Çocukluğumuzda, Allah hakkında bize öğretilen en temel bilgi şu idi: "Allah ne yerde ne göktedir; O, mü'minin kalbindedir". Altmış beş yıldan beri devam eden din eğitim ve öğretimim neticesinde ulaştığım ilmî ve itikadî sonuçla da paralellik arz eden bu söylemden hareketle "İçimizdeki Allah" adını verdiğimiz elinizdeki kitapta; Allah Teâla ile insan ilişkilerini bu bakış açısıyla sunmaya çalıştık.
Ülûhiyet / Tanrı fikri, insanın ruhunda var olan aslî bir değer, fıtrî bir gerçekliktir. Öyle ki insan; tüm insânî değerlerin inşâ edicisi, öğreticisi olan yaratıcının bilgisiyle doğar. Bu, Yüce Yaratıcının insanın doğasına nakşettiği temel bir özelliktir; tıpkı akıl, basiret vb. fıtrî özellikleri gibi.

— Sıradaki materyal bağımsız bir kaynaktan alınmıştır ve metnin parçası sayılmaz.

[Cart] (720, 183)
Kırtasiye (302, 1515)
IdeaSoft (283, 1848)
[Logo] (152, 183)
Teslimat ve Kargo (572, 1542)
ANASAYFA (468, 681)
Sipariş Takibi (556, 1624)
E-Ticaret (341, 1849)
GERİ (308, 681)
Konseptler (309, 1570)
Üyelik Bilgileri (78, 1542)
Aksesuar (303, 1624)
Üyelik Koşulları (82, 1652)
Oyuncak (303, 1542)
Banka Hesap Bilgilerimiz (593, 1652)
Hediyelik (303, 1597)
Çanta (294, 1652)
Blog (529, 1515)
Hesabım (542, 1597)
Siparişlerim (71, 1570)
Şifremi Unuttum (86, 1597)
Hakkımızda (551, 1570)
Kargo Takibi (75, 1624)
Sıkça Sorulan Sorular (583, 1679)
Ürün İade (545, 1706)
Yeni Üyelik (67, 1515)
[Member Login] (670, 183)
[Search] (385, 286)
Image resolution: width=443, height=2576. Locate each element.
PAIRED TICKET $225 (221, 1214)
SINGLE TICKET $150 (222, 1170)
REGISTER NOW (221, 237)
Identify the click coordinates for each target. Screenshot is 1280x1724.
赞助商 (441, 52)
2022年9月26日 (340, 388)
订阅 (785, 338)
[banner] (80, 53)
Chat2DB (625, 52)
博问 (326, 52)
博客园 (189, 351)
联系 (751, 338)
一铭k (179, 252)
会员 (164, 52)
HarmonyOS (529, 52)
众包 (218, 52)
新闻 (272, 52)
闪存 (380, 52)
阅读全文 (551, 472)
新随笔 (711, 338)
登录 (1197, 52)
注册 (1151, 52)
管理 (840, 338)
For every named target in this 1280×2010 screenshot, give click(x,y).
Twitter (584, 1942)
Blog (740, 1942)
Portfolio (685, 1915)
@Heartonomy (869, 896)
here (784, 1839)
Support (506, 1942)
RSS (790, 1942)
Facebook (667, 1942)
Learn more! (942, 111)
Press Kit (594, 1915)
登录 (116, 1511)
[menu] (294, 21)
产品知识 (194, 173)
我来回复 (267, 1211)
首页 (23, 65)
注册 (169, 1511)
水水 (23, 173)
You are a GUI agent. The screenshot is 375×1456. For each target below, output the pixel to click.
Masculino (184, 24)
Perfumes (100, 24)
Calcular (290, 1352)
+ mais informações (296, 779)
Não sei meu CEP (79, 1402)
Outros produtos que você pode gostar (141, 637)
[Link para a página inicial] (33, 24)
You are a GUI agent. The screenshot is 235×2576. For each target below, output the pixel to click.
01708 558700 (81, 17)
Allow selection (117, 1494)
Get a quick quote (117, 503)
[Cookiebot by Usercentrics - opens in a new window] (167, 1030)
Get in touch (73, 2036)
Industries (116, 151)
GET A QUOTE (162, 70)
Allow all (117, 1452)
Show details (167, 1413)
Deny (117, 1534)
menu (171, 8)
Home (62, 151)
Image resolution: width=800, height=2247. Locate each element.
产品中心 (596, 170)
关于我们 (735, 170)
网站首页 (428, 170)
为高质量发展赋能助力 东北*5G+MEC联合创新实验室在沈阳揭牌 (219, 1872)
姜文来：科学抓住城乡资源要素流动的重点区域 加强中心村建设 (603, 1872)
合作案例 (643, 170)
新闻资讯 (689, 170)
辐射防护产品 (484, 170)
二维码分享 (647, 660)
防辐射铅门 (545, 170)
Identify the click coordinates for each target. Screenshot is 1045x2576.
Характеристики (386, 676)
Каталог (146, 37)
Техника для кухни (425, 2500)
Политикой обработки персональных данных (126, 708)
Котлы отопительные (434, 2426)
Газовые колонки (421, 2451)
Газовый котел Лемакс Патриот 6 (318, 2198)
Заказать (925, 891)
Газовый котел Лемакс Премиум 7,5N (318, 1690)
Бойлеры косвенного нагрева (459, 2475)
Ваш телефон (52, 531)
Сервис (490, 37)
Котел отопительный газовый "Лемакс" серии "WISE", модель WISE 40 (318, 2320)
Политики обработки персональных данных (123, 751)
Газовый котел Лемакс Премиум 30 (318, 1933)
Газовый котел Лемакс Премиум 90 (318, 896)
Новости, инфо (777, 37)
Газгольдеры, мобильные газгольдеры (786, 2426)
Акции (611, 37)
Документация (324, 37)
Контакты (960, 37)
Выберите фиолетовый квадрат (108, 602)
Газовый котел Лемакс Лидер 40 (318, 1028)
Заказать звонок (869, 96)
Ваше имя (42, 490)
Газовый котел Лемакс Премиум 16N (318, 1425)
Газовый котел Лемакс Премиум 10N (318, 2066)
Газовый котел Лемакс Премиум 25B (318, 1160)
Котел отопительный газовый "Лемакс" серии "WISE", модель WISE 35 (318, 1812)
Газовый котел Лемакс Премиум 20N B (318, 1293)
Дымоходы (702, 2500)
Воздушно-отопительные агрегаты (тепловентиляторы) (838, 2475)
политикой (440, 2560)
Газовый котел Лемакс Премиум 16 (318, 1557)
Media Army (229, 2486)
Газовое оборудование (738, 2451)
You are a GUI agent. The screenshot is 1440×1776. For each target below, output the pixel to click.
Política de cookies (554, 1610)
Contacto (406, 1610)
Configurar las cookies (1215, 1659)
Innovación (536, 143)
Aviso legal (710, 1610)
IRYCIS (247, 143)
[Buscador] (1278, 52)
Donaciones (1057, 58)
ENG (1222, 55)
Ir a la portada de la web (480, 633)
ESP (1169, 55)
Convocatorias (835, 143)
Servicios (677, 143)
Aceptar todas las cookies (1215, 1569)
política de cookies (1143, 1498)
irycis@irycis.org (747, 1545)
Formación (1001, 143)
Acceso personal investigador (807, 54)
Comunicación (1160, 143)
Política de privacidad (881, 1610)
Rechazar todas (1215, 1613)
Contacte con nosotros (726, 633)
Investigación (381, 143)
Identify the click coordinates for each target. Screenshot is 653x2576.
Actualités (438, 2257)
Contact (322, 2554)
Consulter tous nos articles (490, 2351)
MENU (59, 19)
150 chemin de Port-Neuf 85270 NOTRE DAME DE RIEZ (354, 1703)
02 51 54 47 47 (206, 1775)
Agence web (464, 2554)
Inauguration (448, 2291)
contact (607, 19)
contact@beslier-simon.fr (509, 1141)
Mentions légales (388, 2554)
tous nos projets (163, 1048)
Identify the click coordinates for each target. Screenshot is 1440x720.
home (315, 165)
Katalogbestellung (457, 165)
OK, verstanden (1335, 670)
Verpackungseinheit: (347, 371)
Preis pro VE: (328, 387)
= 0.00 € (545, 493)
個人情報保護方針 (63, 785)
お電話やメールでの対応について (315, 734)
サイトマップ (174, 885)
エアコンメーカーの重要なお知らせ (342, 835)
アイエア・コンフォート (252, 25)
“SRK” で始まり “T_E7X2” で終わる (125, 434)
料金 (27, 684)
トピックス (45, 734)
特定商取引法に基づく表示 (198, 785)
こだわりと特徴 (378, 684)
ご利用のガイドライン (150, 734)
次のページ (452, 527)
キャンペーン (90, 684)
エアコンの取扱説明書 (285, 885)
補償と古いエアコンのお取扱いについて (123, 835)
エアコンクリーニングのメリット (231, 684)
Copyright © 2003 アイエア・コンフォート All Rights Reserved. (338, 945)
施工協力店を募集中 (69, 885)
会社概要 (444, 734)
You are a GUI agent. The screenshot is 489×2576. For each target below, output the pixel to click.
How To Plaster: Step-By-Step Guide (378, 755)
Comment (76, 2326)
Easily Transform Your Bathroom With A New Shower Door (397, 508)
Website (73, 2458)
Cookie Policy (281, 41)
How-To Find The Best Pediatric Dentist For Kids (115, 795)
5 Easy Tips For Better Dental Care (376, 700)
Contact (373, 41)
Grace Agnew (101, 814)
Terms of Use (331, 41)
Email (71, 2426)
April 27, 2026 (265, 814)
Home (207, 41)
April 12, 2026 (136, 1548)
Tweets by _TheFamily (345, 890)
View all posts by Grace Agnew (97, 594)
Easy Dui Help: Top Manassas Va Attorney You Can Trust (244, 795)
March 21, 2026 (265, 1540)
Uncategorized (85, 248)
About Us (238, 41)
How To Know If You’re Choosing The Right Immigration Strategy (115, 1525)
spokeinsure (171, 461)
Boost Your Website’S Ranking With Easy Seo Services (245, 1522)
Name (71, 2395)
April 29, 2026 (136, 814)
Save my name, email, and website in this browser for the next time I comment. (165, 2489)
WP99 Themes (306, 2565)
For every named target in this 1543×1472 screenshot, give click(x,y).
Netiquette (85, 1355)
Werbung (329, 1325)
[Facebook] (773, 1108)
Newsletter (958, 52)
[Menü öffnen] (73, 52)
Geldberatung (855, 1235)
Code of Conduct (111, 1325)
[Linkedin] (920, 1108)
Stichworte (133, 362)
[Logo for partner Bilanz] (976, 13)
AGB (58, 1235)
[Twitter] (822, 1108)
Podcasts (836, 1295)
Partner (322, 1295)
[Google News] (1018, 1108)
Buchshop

Kur'an-ı Kerim'de; "Allah'ın; yegâne yaratıcı kudret olduğuna dair delillerin/işaretlerin, insanın içinde mevcut olduğunu", (Zâriyat 51/20-21.) "Allah'ın; insanın Rabbi olduğu gerçeğini, yaratılışında onun benliğine nakşettiğini" (A'raf 7/172) bunun vahiyle de desteklendiğini, hatırlatıldığını ifade etmektedir.
Allah; hakikattir, hakikat sevgisidir, anlam ve değerdir, bütün varlığın ve doğal olayların temeli, insanî değerlerin bütünü, ulaşılmak istenen "en iyi" dir. Daima hakikati, en iyiyi arayan insan aklı ve yüreği ise bütün bunların yalnızca O'nda bulunduğuna inanır ve O'na ulaşmak, O'na sığınmak, O'nun himayesinde güvenli ve huzurlu olmak ister.
İnsan; doğal, fıtrî değerlerini koruduğu müddetçe aradığı, ulaşmak istediği o Yüce kudreti içinde, kendisini de güvende hissedecektir.